**EXERCISE INSTRUCTIONS:** Copy the records word for word, from the line containing "The width and height of the screenshot is (1061, 1072)." through the end of the records, and leave the pictures out.

-------------------------

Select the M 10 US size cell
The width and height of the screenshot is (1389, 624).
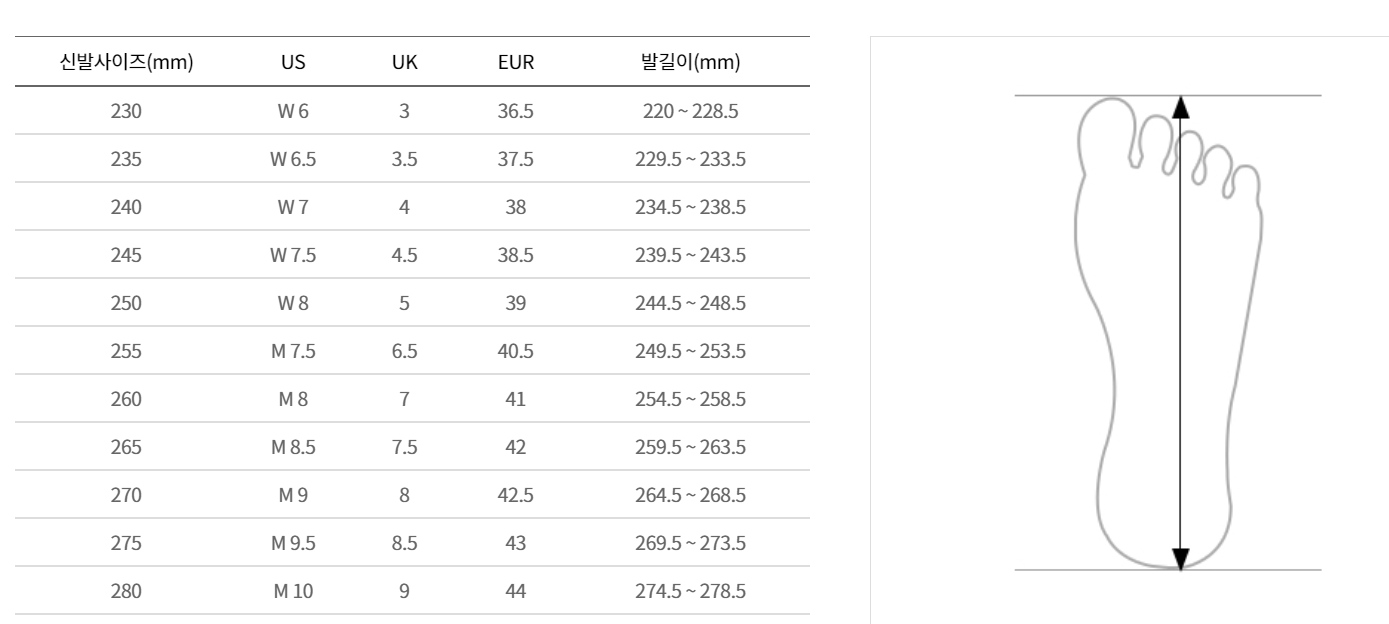coord(293,591)
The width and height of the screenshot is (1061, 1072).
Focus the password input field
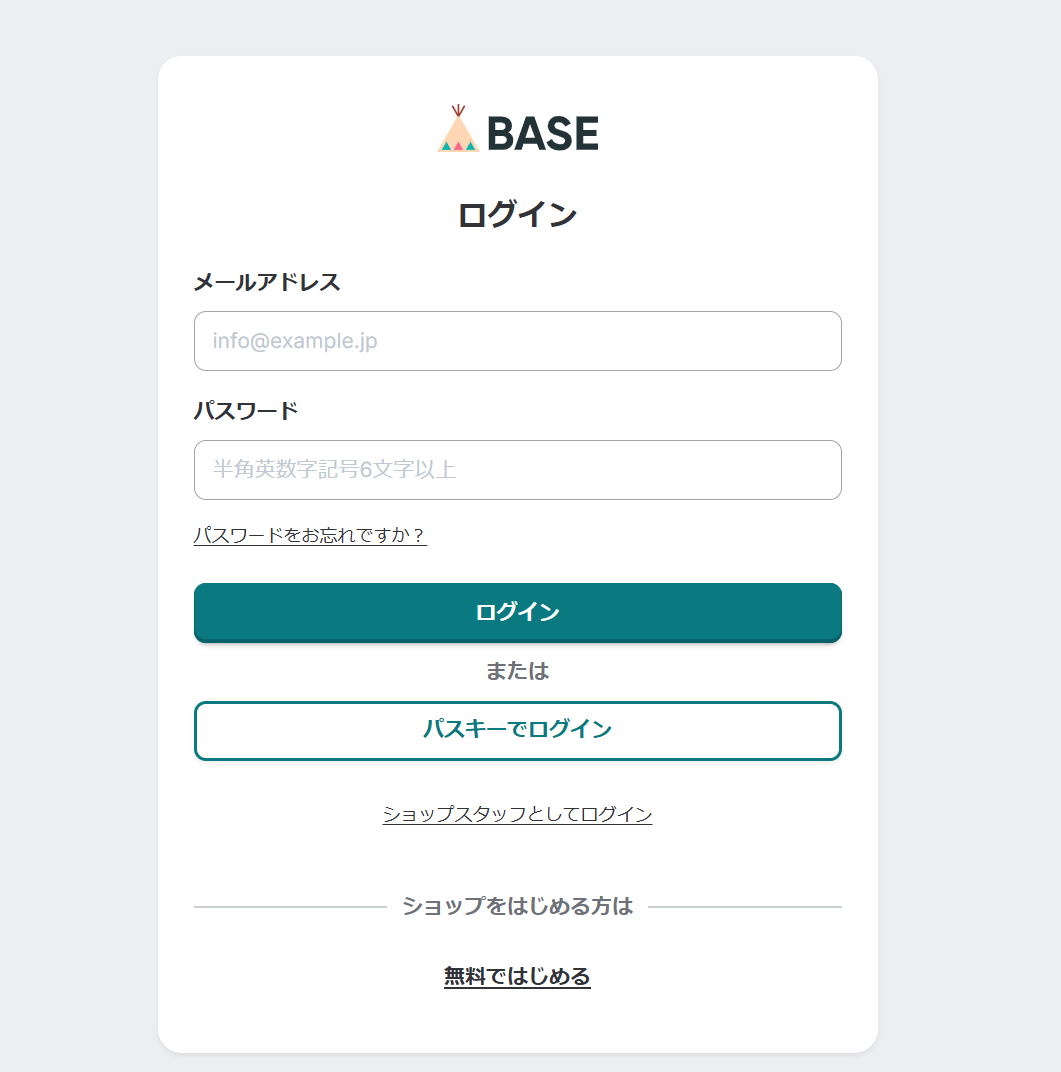(517, 470)
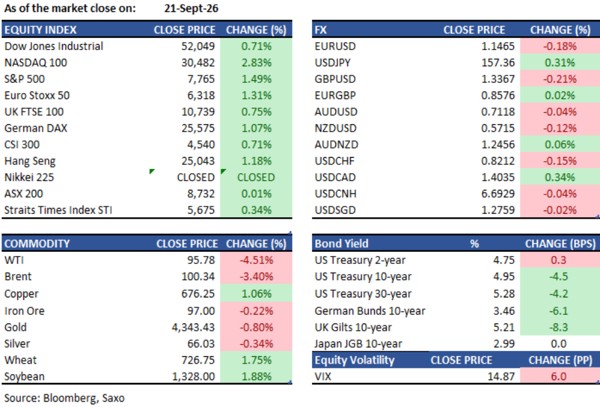Click the EQUITY INDEX header cell

point(40,30)
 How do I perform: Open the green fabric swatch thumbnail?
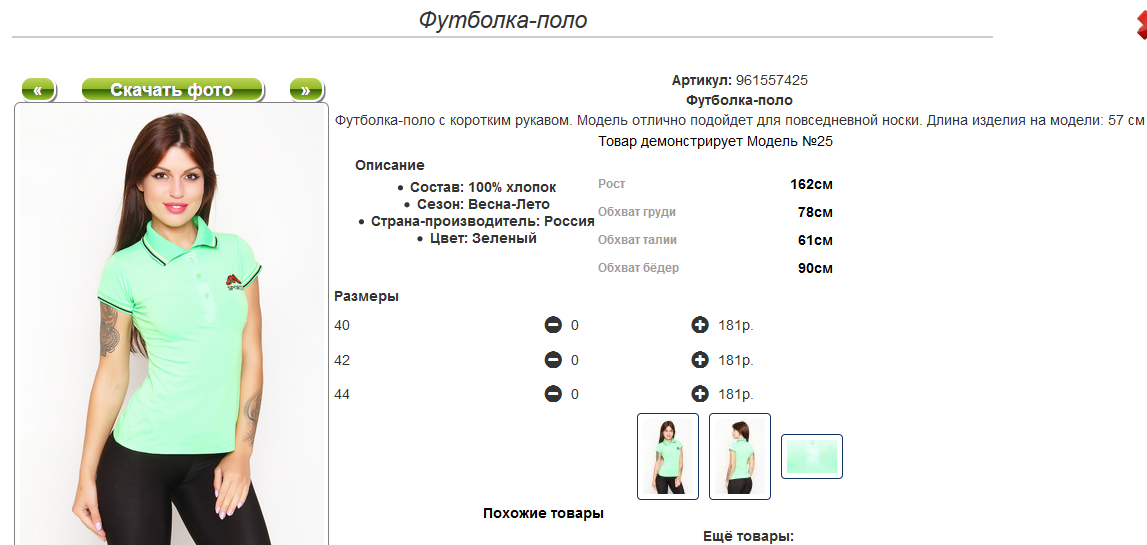tap(812, 456)
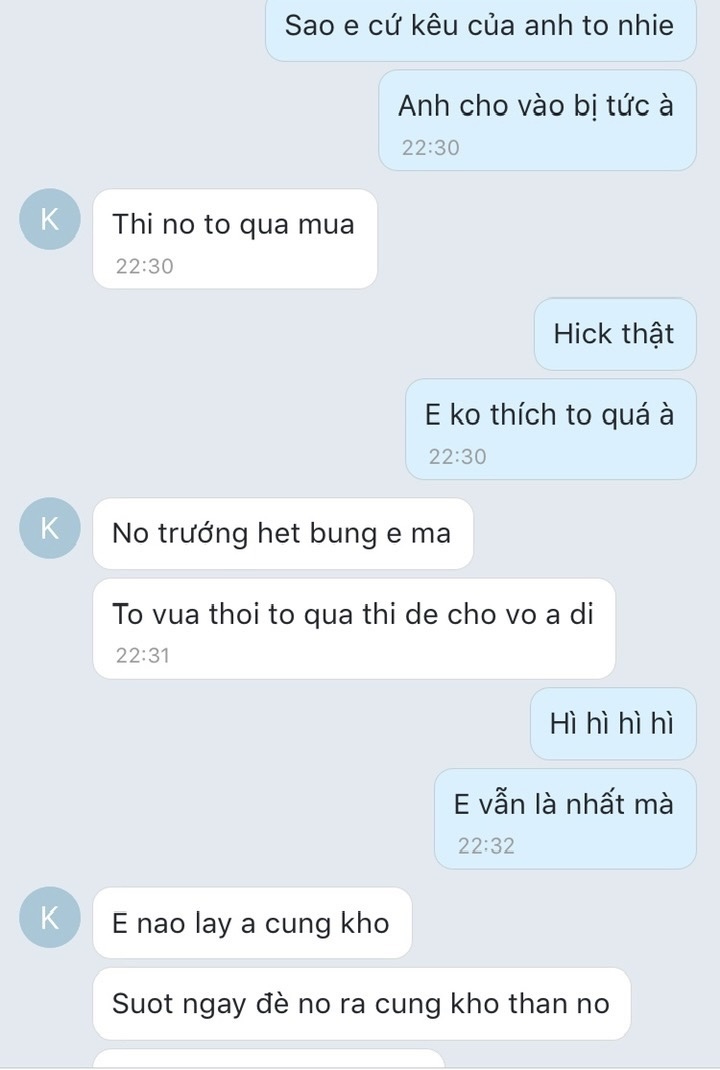Click the message starting "To vua thoi"
The width and height of the screenshot is (720, 1070).
[x=353, y=627]
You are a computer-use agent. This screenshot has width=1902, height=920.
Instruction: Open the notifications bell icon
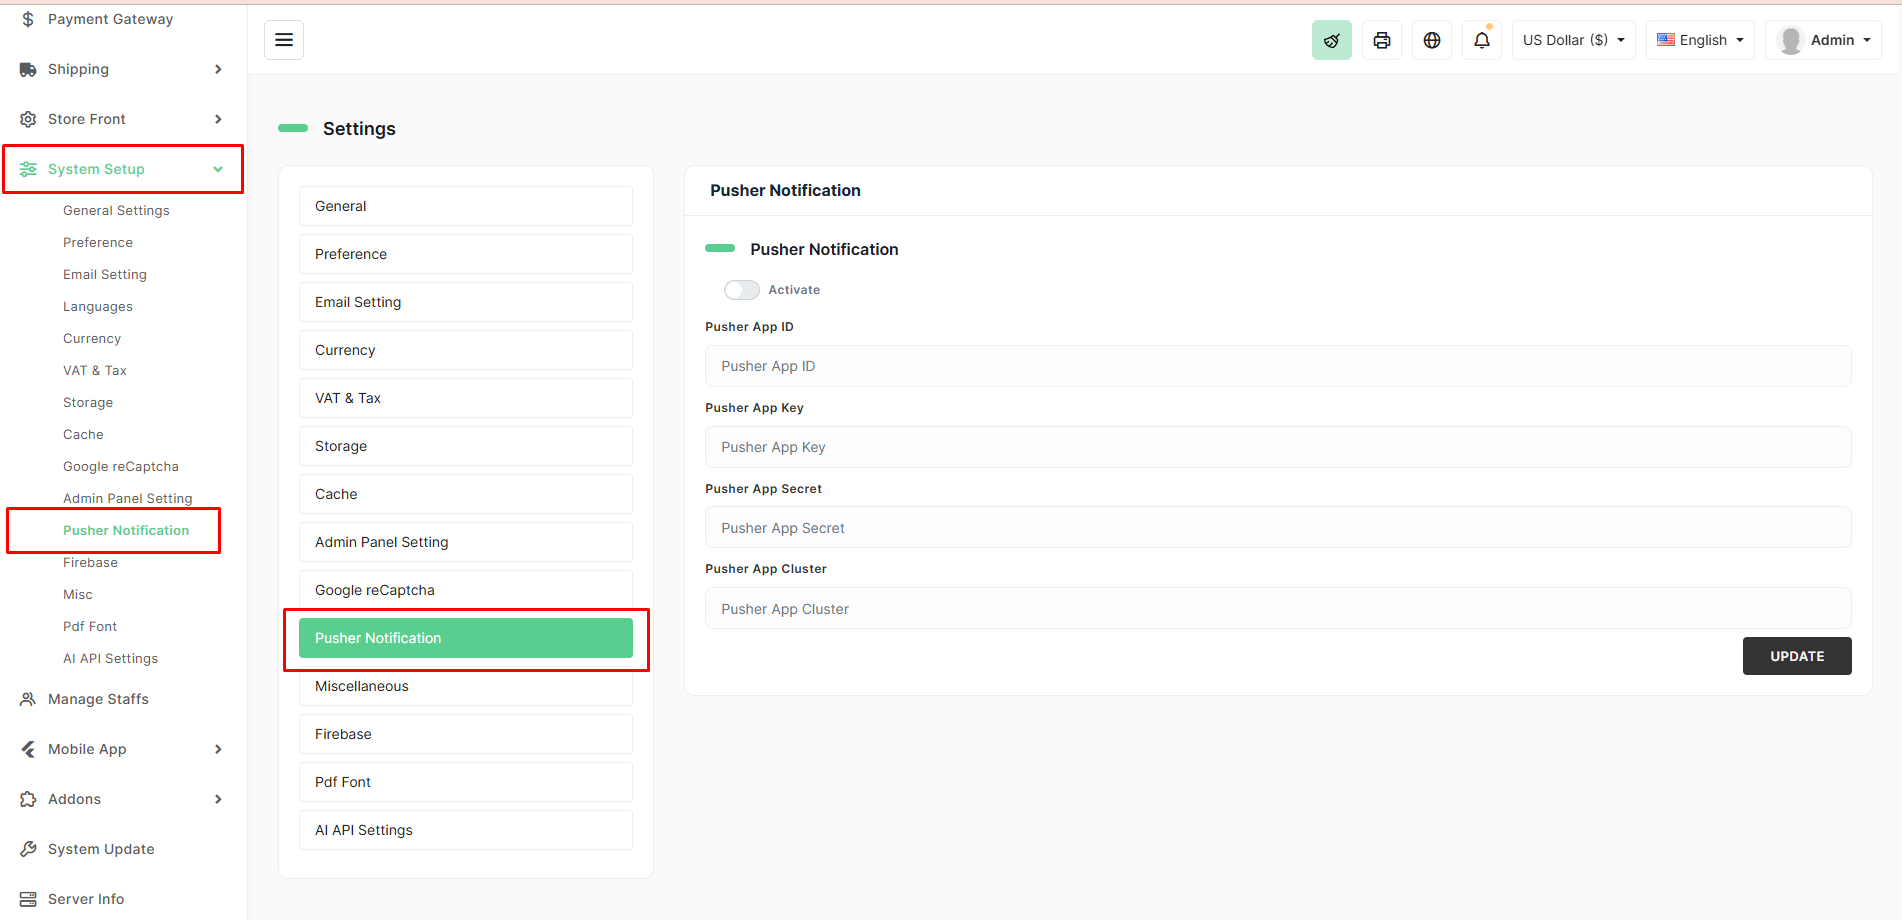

-------------------------

**ANSWER TO THIS TASK:**
The width and height of the screenshot is (1061, 1072).
Focus the password input field
(517, 470)
Click the EQUITY INDEX header cell

point(40,30)
 How do I perform: Open the green fabric swatch thumbnail?
tap(812, 456)
Click the message starting "To vua thoi"
The width and height of the screenshot is (720, 1070).
[x=353, y=627]
You are a computer-use agent. This screenshot has width=1902, height=920.
Instruction: Open the notifications bell icon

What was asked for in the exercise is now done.